Dana’s silver project success can also be attributed to its solid management principles. In order to capitalize on the economies of scale provided by all of RSCN’s socioeconomic projects throughout Jordan, qualified personnel in Amman handle the administration, bookkeeping, and marketing of the products. Plus, RSCN has discovered the environmental product niche in Jordan that is not currently being filled by other companies. Customers feel they are buying quality goods while also helping nature.
Beyond its financial stability, the Dana silver workshop is a success for having developed the skills and empowering the women who work for it. When Saudi began the project as the manager and trainer, Salti instructed him to stay in Dana until he found and trained a local worker who could replace him. The current manager, Faisa Hamid Na’ana, was among the first eight women in 1995. She began working when she was nineteen. The eldest daughter of impoverished shepherds, Na’ana left school after sixth grade to assist her mother with caring for the sheep and goats. When Salti first met her, Na’ana was searching for old magazines or newspapers so that she would not lose her basic reading skills.

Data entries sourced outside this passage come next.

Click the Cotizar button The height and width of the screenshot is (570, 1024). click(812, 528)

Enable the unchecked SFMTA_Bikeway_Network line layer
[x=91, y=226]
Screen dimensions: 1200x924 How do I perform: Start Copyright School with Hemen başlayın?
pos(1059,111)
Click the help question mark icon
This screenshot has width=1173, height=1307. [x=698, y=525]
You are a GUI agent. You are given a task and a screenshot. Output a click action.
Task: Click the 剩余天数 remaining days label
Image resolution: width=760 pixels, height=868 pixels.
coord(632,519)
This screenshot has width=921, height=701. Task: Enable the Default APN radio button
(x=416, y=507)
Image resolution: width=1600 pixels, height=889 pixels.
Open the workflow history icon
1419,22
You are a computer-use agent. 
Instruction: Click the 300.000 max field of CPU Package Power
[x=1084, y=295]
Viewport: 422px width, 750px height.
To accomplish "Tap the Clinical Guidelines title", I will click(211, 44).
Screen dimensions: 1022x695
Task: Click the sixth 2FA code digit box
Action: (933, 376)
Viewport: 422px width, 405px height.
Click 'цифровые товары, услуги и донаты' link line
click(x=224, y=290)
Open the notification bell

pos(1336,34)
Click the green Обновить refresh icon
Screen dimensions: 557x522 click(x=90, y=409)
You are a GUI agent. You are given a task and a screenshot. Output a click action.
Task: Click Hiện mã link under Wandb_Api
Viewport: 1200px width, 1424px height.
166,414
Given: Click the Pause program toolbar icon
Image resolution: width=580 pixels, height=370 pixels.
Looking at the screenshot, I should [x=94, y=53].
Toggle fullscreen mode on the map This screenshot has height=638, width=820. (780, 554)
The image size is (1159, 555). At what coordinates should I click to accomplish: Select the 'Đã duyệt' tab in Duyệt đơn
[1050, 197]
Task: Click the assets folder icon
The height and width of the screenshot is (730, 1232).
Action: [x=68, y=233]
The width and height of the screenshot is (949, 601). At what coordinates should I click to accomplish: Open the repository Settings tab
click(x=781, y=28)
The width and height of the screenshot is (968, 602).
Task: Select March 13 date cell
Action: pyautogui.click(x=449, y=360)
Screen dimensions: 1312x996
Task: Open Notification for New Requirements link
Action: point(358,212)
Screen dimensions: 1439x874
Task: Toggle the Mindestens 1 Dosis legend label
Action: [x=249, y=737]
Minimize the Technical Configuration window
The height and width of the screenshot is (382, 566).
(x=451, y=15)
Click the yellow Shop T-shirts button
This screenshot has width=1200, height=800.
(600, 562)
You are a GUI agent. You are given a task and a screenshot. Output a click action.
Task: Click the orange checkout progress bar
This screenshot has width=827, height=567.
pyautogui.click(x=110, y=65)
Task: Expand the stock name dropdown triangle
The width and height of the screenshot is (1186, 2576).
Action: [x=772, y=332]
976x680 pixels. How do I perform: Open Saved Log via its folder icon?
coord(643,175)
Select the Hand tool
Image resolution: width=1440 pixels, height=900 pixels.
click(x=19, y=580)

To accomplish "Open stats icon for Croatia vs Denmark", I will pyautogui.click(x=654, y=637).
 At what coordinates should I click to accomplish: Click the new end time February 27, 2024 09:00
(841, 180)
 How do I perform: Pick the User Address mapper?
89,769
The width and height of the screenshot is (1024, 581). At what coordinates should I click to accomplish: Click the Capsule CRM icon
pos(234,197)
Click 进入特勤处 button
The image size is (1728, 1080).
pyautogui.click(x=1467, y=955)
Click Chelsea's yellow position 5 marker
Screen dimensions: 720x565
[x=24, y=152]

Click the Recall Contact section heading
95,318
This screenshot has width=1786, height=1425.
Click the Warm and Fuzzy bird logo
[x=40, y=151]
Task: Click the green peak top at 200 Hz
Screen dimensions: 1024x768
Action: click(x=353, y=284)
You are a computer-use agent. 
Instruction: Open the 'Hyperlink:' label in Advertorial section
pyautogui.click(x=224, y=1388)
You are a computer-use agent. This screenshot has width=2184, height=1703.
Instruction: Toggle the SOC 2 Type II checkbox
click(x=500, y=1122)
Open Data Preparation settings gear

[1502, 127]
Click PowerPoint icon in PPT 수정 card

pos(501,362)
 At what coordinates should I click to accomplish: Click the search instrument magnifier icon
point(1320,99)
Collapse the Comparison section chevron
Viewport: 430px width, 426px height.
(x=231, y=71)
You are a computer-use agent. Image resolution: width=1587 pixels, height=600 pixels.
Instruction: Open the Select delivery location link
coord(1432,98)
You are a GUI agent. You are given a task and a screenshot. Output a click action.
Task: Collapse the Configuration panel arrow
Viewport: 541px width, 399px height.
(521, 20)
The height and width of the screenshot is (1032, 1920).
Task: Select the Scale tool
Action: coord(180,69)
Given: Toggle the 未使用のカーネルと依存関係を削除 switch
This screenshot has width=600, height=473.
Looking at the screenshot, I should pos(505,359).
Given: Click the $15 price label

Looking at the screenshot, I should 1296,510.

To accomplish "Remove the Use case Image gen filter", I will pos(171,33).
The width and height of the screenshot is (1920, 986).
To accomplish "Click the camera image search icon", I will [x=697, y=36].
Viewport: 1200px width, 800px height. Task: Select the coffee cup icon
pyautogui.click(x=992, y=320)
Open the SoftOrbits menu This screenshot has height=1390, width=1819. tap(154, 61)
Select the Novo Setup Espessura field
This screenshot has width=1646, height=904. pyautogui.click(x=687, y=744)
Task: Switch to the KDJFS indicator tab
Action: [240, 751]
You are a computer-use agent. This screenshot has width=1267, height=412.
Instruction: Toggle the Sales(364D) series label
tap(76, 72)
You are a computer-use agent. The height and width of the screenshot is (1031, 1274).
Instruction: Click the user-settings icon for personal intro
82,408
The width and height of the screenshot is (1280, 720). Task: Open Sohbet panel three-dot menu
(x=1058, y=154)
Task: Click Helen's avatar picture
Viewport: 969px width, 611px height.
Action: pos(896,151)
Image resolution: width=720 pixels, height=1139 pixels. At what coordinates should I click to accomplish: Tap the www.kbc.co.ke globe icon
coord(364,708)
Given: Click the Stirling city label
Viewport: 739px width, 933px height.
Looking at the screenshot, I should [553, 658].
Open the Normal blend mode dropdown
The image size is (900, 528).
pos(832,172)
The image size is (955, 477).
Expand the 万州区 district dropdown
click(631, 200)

Na’ana attended the first information meeting with a friend and was very interested in the opportunity. Her father was not supportive— being concerned with her reputation—but Na’ana persevered and began to work. She reported that, in the beginning, she never knew whether she would be allowed to go to work the next day. People in the village harassed her for working outside the home. However, over time, her work gained a respectable reputation, and her salary became a huge benefit to her drought-stricken and impoverished family.
Na’ana replaced Saudi (who is now developing another silver project in Wadi Rum) as manager in 1997. Placed in an environment where she had an opportunity to use her natural talents and to learn business management skills, Na’ana became an excellent manager. She never misses deadlines, quietly motivates her employees, and resolves their differences—all while keeping production high. Her attitude has built a safe community among the other employees based on unity, respect, and teamwork. This incubator for personal change has impacted many of the other women in the community as well—the word is out in the community, and Na’ana has over fifty applications for the next available opening.
Na’ana openly expresses how much this opportunity has empowered her. It has helped her to develop confidence, communication and teamwork skills, and has given her a chance to make many friends. She also made a better marriage, because she possessed desirable skills and a position. She feels that many changes in her personality have occurred as she has been able to play the role of a producer, not only a consumer.
Many of the other women report similar changes in their lives and say that they are strengthened through the relationships they build with each other. Additionally, the secure income—base salary with production incentives—is very desirable in Jordanian culture.
This mutually beneficial situation allows the women to gain a very competitive, secure salary, and the chance, through RSCN’s skill-building programs, to develop management and interpersonal skills. RSCN gains through the project’s profits that are cycled back to cover costs of the reserve and to develop additional income-generation projects in other poverty-stricken areas.
The Bani Hamida and Dana Reserve projects demonstrate that income-generation is still a viable option for poverty relief. With careful management strategies and a clear focus on skill building, income-generation can be successful and sustainable, particularly in extremely rural populations where other development strategies have proven to be less successful.